Unfortunately, OS X won’t remember your fancy ECDSA or ED25519 key passwords in the KeyChain. This is because the old ssh-agent is running in the background. This is how to run MacPort’s ssh-agent:

  • Don’t forget to install openssh with the +gsskex variant. Otherwise ssh-agent won’t even try to talk to the KeyChain.
  • Run launchctl unload -w /System/Library/LaunchAgents/org.openbsd.ssh-agent.plist to disable Mac’s old ssh-agent. Note: run this under your user account — not as root.

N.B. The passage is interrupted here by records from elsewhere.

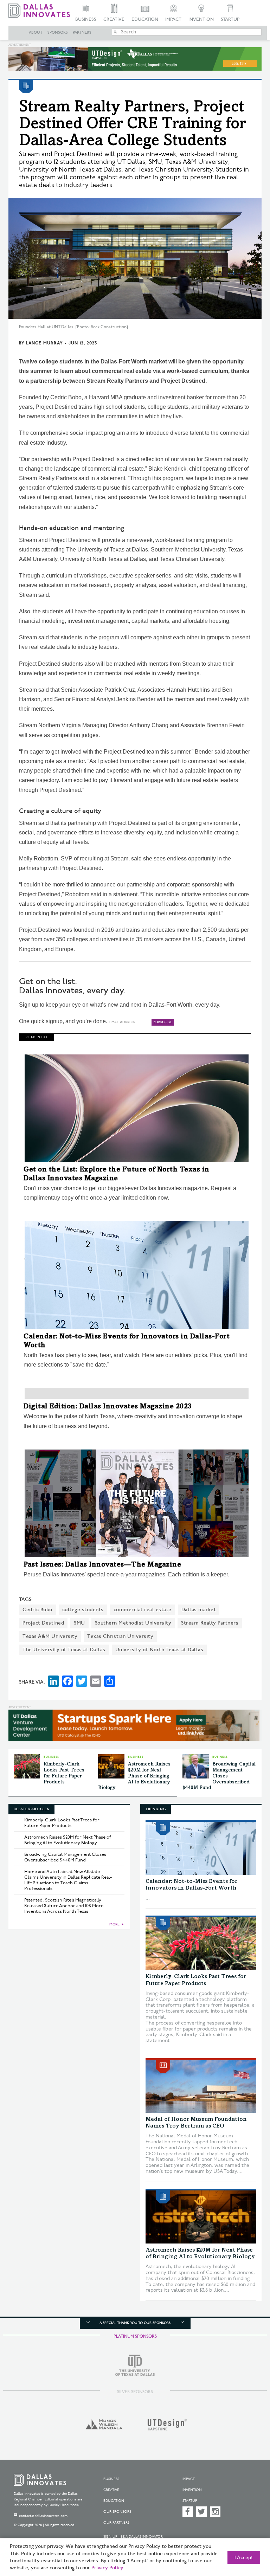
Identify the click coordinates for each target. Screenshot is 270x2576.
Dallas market (198, 1610)
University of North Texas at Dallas (159, 1650)
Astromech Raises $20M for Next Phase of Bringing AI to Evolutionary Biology (134, 1776)
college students (83, 1610)
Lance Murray (44, 343)
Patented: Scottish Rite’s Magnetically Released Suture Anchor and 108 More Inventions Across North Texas (63, 1905)
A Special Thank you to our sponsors (135, 2323)
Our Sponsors (117, 2512)
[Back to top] (247, 2537)
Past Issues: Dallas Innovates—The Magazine (102, 1565)
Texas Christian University (120, 1636)
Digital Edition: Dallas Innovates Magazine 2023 (108, 1406)
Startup (230, 19)
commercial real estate (143, 1610)
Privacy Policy (107, 2568)
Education (144, 19)
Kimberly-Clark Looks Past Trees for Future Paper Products (61, 1822)
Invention (201, 19)
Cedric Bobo (37, 1610)
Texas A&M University (49, 1636)
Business (85, 19)
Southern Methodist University (133, 1623)
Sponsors (57, 32)
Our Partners (116, 2522)
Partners (82, 32)
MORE (114, 1924)
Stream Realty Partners (209, 1623)
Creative (113, 19)
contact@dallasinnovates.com (43, 2516)
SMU (79, 1623)
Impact (173, 19)
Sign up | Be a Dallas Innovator (133, 2537)
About (36, 32)
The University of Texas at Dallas (63, 1650)
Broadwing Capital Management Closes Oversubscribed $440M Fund (219, 1776)
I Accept (243, 2558)
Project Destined (43, 1623)
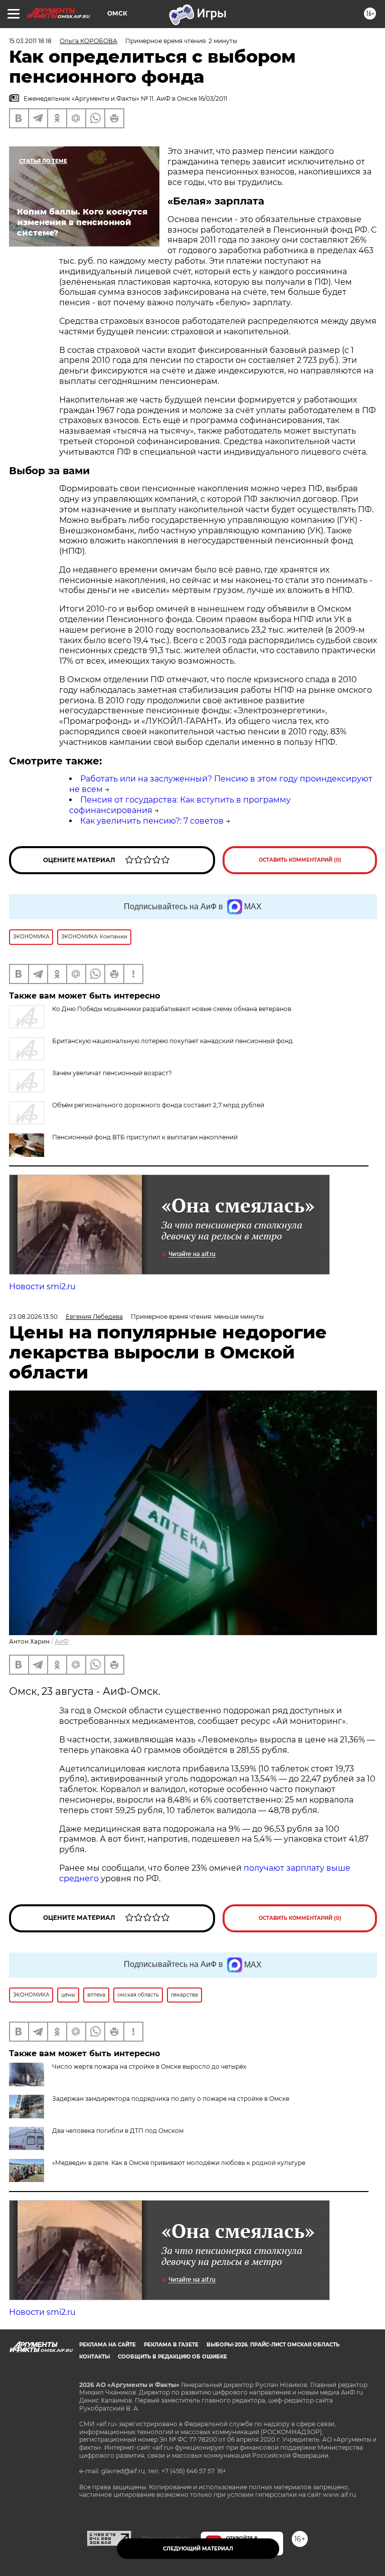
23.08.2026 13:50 (33, 1316)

  • Copy /System/Library/LaunchAgents/org.openbsd.ssh-agent.plist to ~/Library/LaunchAgents/org.macports.ssh-agent.plist and open the copy in an editor. In the copy, replace /usr/bin/ssh-agent with /opt/local/bin/ssh-agent and org.openbsd.ssh-agent with org.macports.ssh-agent.
  • Run launchctl load -S Aqua -w ~/Library/LaunchAgents/org.macports.ssh-agent.plist to enable the ssh-agent from MacPorts. Again, run this as under your user account — not as root.
  • Logout and login again.

That should do it. These steps are an updated version of this guide.